Senior Ellie Howell holds her sign as Lakewood High School students walk out on Sept. 25 to protest proposed changes in the curriculum for Advanced Placement U.S. history.(John Leyba, The Denver Post)
The Jefferson County teachers participating in the recent “sick-out” were modeling the civil disobedience the current school board hopes to eliminate from AP History. The teachers are dealing with an entity that does not bargain in good faith, as demonstrated by the board’s recent disregard of the recommendations delivered by the mutually agreed-upon third-party fact-finder.
Based on the board’s history, including the hiring of Superintendent Dan McMinimee without seriously considering other candidates, there is no reason to believe traditional means of communication will be met with honest consideration. I applaud the courage of Jeffco’s teachers and students battling the tyranny of the current school board.
Heidi Walker, Arvada
This letter was published in the Oct. 5 edition.Re: “Abuse of history in Jeffco?,” Sept. 28 Vincent Carroll column.
Vincent Carroll’s column was disappointing. It is not so much that I disagreed with its content but rather Carroll’s decision to devote so much energy against a tabled proposal written by a single board member while ignoring a far larger issue: What does this entire affair say about the mindset of teachers whose professional values include sending out 17-year-old students to fight their battles for them?
It is as if an enraged bull with a duck on its back had broken into a china shop, and Vincent Carroll decided to write about the duck.
Paul R. Heyliger, Fort Collins
This letter was published in the Oct. 5 edition.Re: “Jefferson County Public Schools faces crisis over school board changes,” Sept. 28 news story.
Your article tells us that only about 33 percent of the registered voters in Jefferson County bothered to vote in the last school board election. This means that only about one out of every five registered voters in Jeffco actually cast a ballot in favor of the people who have blown up the Jeffco school system.
The people of Jefferson County have learned the hard lesson that all elections have consequences. Let this be a signal lesson about what can happen if too many voters decide to sit out the November off-year elections.
Guy Wroble, Denver
This letter was published in the Oct. 5 edition.Unfortunately, some of the students, teachers and parents in Jefferson County fail to understand the direction the school board wants to take with the curriculum. The goal is not to decrease knowledge of American and world history as well as our Constitution, but to increase this knowledge. In my dealing with students on a day-to-day basis while in practice, I found their knowledge of the U.S. Constitution and American history to be abysmally deficient. Unfortunately,
I also find that to be true of too many adults.

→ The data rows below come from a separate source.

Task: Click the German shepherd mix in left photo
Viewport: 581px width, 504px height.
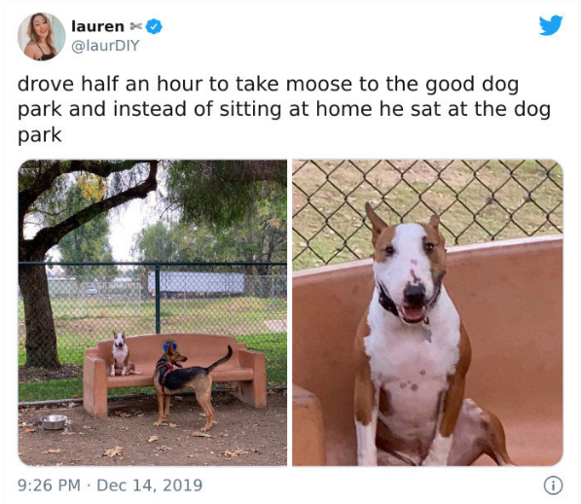Action: pyautogui.click(x=188, y=384)
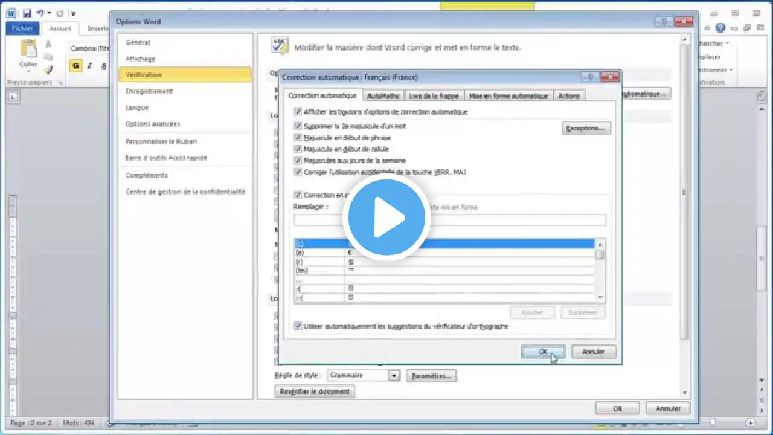This screenshot has width=773, height=435.
Task: Click the Revérifier le document button
Action: point(315,392)
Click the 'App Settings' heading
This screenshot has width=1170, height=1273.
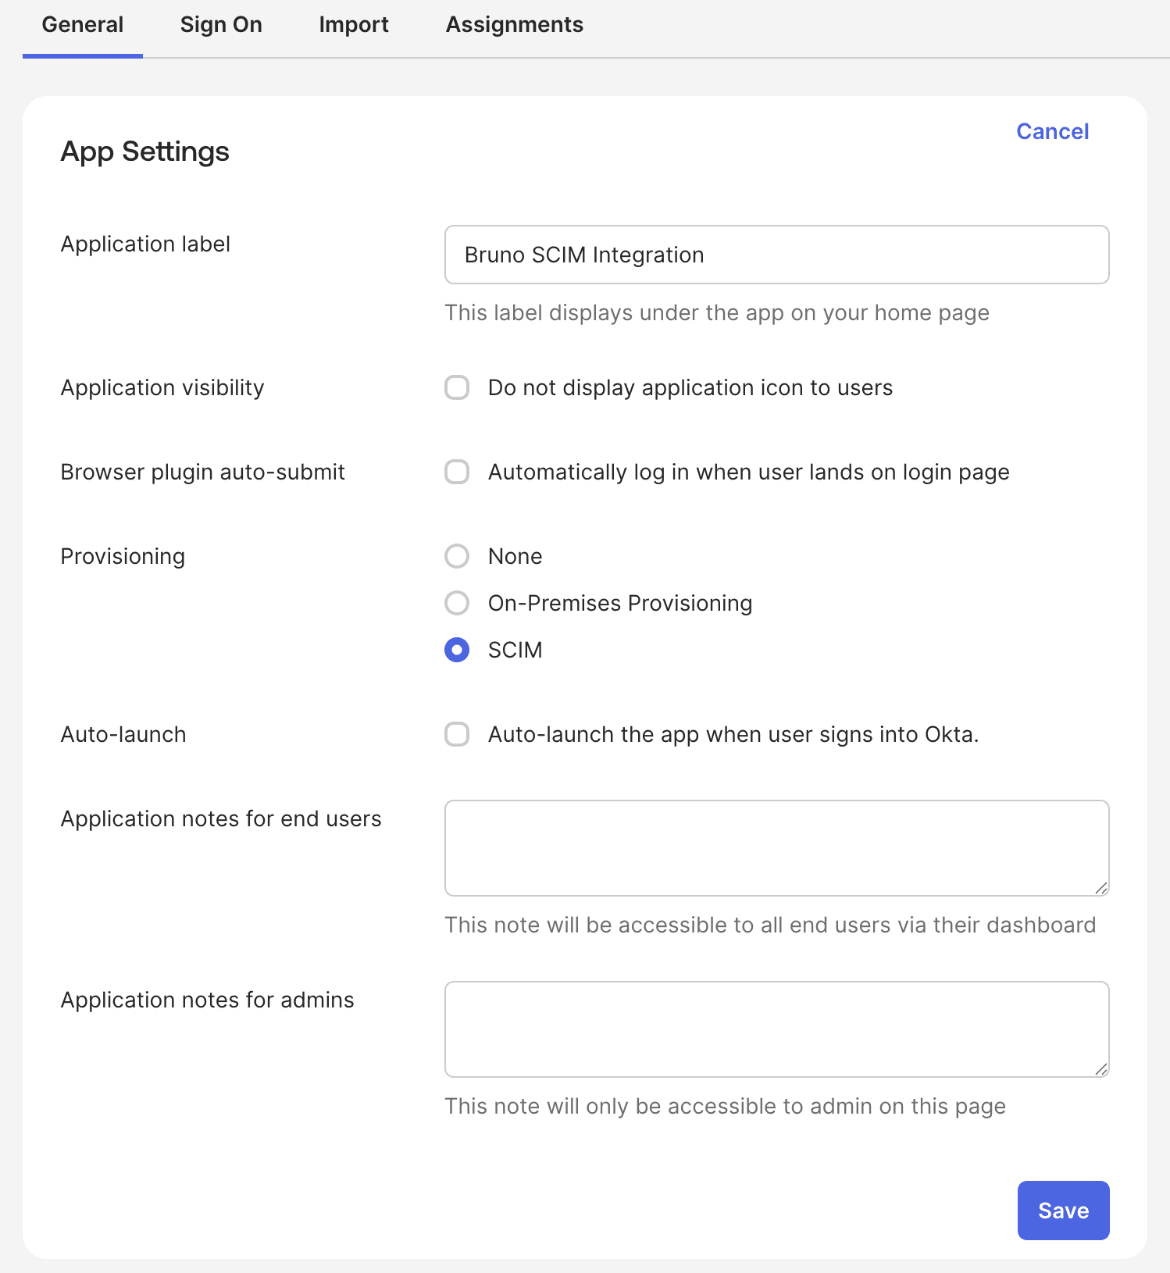click(x=145, y=151)
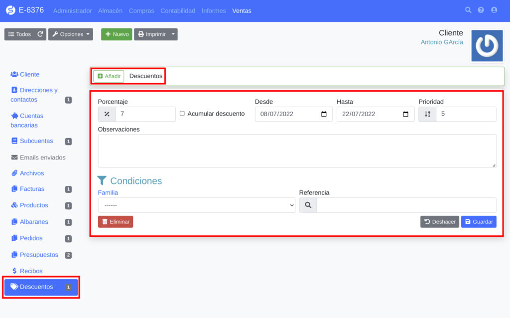Viewport: 510px width, 318px height.
Task: Focus the Observaciones text area
Action: pos(297,151)
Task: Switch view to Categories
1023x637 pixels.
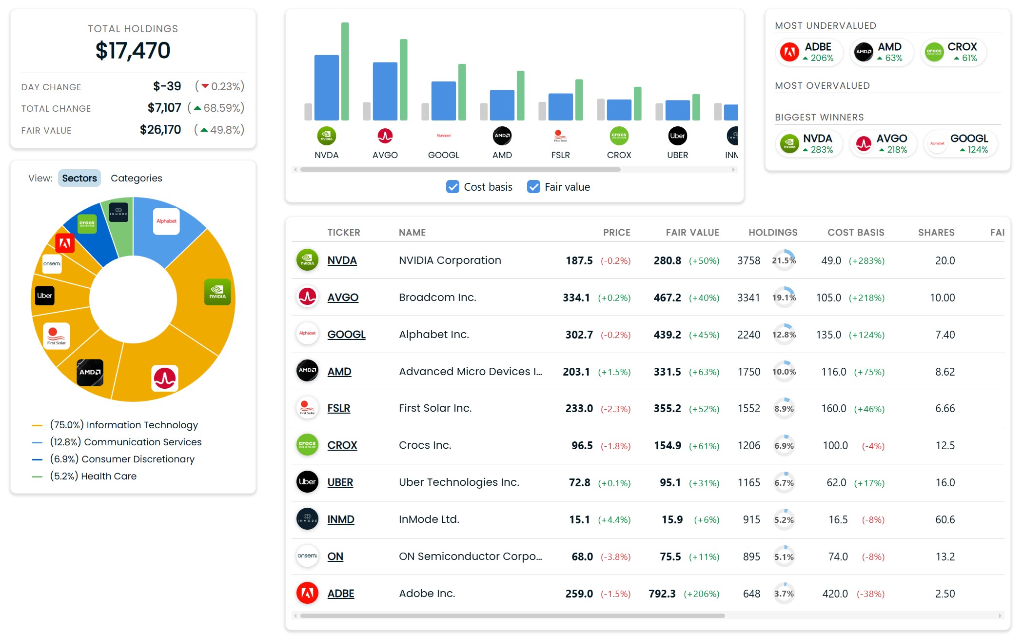Action: (137, 178)
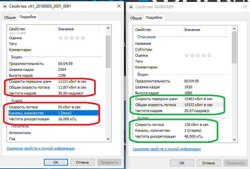Switch to Общие tab in left window
Viewport: 250px width, 169px height.
click(x=10, y=17)
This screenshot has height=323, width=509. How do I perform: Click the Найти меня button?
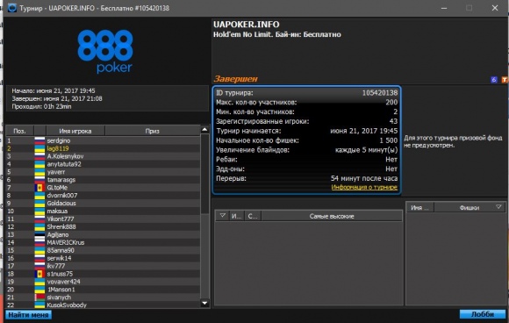tap(28, 315)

Why not give the school board and perhaps the suggested curriculum committee a chance to improve this situation? Why not give them a chance to correlate current events with past history? This would promote knowledge and critical thinking.
William F. Hineser, Arvada
This letter was published in the Oct. 5 edition.A centenarian outsider’s observations on Jeffco student protests:
1. Kids today are smarter and more empowered than my generation was at that age. Pawns? Hardly.
2. AP History emphasizing “patriotism” and ignoring civil disobedience is as stupid as AP Math without negative numbers and AP Science without electrons or evolution.
3. Sixteen-year-olds should have the vote in school board elections. They have more at stake and couldn’t do worse than the present electorate has.
Ralph Taylor, Englewood
This letter was published in the Oct. 5 edition.Oh, give me a break! The kids in Jeffco are protesting against “revisionist” history? What do they think they are getting right now, and have been getting all their lives? History is written from the perspective of modern-day authors, who don’t teach history as it happened, but instead from their own feelings and opinions. Although I’m sure some of these kids are very intelligent, most of them don’t really understand what they are protesting. But the weather has been beautiful, and I would also prefer being out on a beautiful day to sitting in a stuffy classroom learning history about what actually happened at the time our country was being born and becoming the great nation that it did.
Dianne Guilinger, Arvada
This letter was published in the Oct. 5 edition.